TCtuando me casé hice todo lo que me ordenaron mis padres. Entre las tradiciones inexcusables que me sugirieron estaba la de pedir la mano de mi mujer. Para ello, hubo que comprar una joya. Una tarde me llevaron a un piso céntrico, llamamos a la puerta, salió un señor muy educado con acento andaluz, nos pasó al comedor de la casa y allí, entre aparadores y mantelitos bordados, desplegó unos envoltorios de terciopelo y aparecieron decenas de anillos con diamantes. Se trataba, en fin, de un joyero cordobés de los muchos que expenden su mercancía en pisos francos de Extremadura.

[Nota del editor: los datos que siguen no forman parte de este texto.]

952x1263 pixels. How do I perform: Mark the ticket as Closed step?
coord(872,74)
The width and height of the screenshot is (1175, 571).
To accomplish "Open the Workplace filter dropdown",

Pero esto de las ventas en casa no es algo exclusivo de los joyeros. En realidad, las ciudades extremeñas están repletas de pisos francos donde se vende ropa de marca, ollas mágicas de cocción supersónica y hasta creaciones multimedia de primera categoría. Las reuniones en pisos para vender son un entretenimiento tradicional que comenzó en Extremadura hace más de 30 años con las merenderas de Tupperware, siguió con los cepillos para el pelo y la ropa de Stanhome y culminó con las ollas de la Otan, unos artilugios cocedores muy curiosos que preparaban una fabada en la mitad de tiempo que la Magefesa. Hoy, sigue habiendo pisos francos donde puedes encargar un bizcocho, darte unas friegas, curarte un esguince o pedir que te hagan una página web. Y más que economía sumergida, son una suerte de entretenimiento, una manera de conocer gente, de hacer visitas, de disfrutar de la provincia, ese lugar donde siempre hay alguien que te participa su secreto.